闇夜のネオンサイン、踊る女、バンジョー弾き、波打ち際、泳ぐ魚、回転する彫像などが次々に映し出される。
休みなく動きのある映像が流れ、まぶたに目を描いた女性が目を開いたり閉じたりする映像でフェイドアウトしていく。
この映像は斬新な事象の組み合わせで驚きもつれてくるようなものだった。
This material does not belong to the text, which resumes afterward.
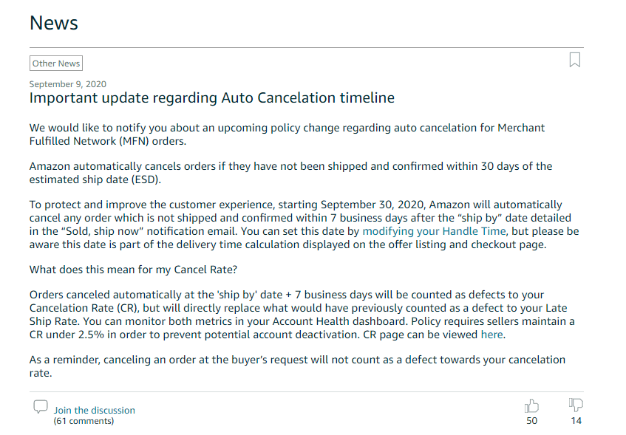Follow the 'here' link to CR page
Screen dimensions: 626x435
pos(491,335)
さすがにマン・レイである。
次が1923年の最初期の「理性への回帰」。
まったく脈絡もない3分弱の映像は抽象的な絵柄を映しつづけている。
塩や胡椒を直にフィルムに振りかけた撮られた映像とのこと。
つけられた音楽もパーカッションが中心になったリズミカルなものだった。
これは意味も全くつかめず、個人的にはおもしろさは感じられなかった。
最後の「サイコロ城の謎」 は最も長い27分の作品である。
丘の上の瀟洒な邸宅、そして夜のカフェでストッキングを被ってサイコロを振っている人物たち。
サイコロの出た目で決めた行き先に出かけるようだ。そして田舎町を車で疾走し、南仏の白い邸宅にたどり着く。
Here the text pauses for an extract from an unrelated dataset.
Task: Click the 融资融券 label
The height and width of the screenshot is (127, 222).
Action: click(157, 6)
そこでもストッキングを被った人物たちがサイコロを順に振ったり、水着姿で屋内プールで泳いだり、器械体操をしたりする。
ふいにブルーの映像となり、木製の手から二個のサイコロが転がり落ちて映画は終わる。
一言で言えば、この映画も、なんだ、こりゃ?なのだ。
しかし感性に届くなにか美しいものが確かにある。
この映画はルイス・ブニュエルとサルバトーレ・ダリによるあの「アンダルシアの犬」と共に上映されたとのこと。すごい歴史である。
なお、初演の時にはエリック・サティの「ジムノペディ」の第1番と第2番が映像に合わせて演奏されたとのこと。
サティか、なるほど、合うかもしれない。
今回の試みに関してジャームッシュは、「ぼくらがやろうとしていること、そしてマン・レイがやったことは、結局、ある種の恍惚状態を作り出すことだったと思う。」と語っている。
映像に込められた意味はわからないが、これを観た、ということは刺激的な体験だった。